After a long afternoon of watching and waiting, Egyptian President Mohamed Morsi is out, the Constitution has been suspended, and an interim government has been appointed. Morsi and his Islamist supporters decry what they are calling a "complete military coup," while the Army claims to be responding to the will of the people.
Opposition leaders from the Dostour party (the Constitution party), the Tamarod youth movement, and the Al Nour party (an ultra-conservative religious group) appeared on State TV to endorse the Army's "roadmap" plan. The U.S. evacuated its embassies, but made little comment on the still-unfolding action.
In Tahrir Square, huge crowds cheered the announcement.
For a play-by-play of how it happened, take a look at the updates we logged throughout the day .
In a defiant, impassioned speech on Tuesday night, the president called himself "Egypt's guardian of legitimacy," citing the democratic elections that gave him power a year earlier. In the hours since, the military has deployed troops to sieze the state TV station, sending most staff away.

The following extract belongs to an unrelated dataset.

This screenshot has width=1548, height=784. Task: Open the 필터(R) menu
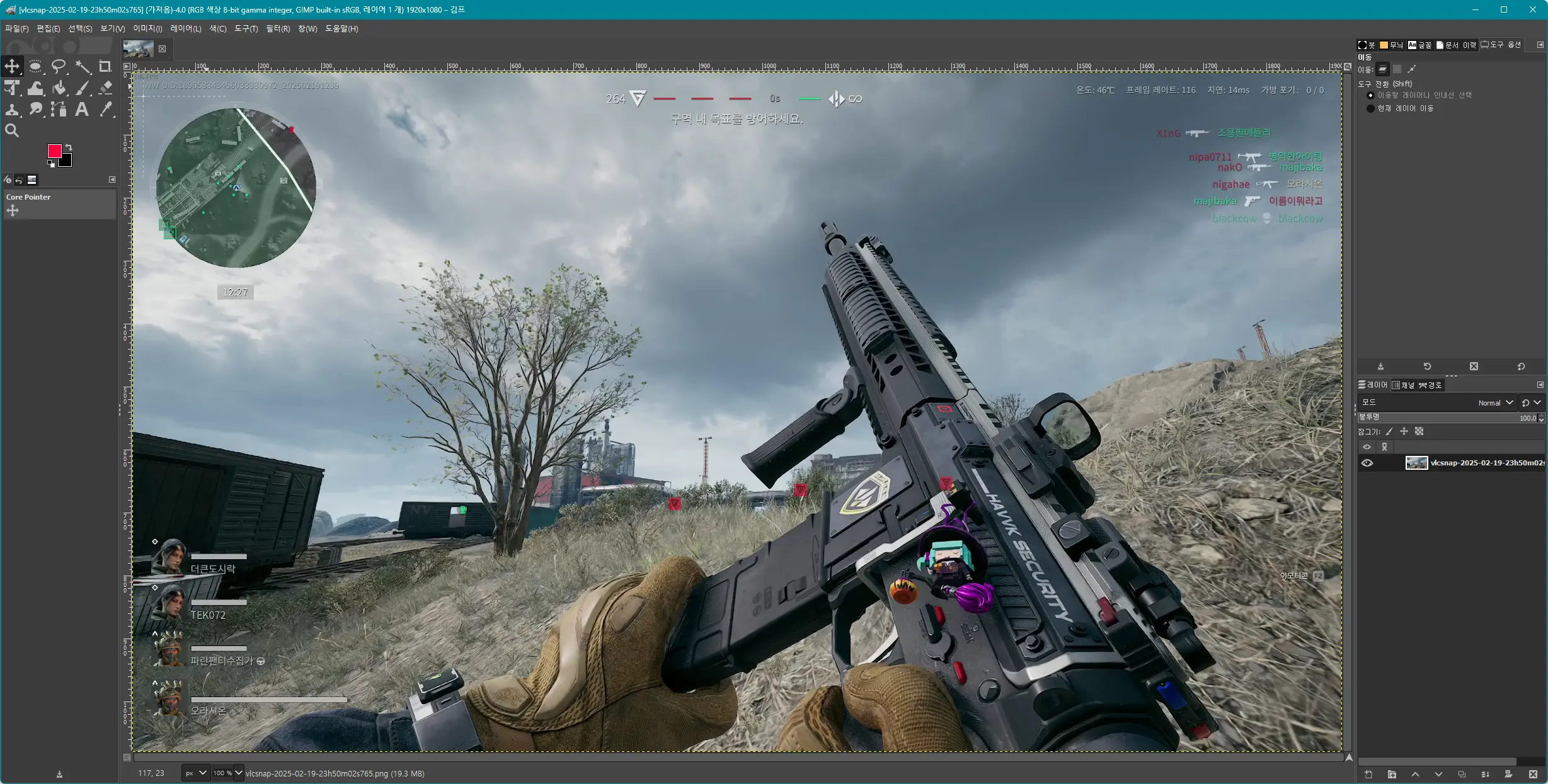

Hundreds of thousands of anti-Morsi protestors gathered in Tahrir Square, and clashes between the groups have grown increasingly violent, with at least 18 people killed at Cairo University Tuesday night alone. Thus far, however, the regime switch has been considered relatively bloodless. Egypt-watchers say much will depend on the next few days—and of course, the next few months—as the Army and its supporters once again take hold of the country.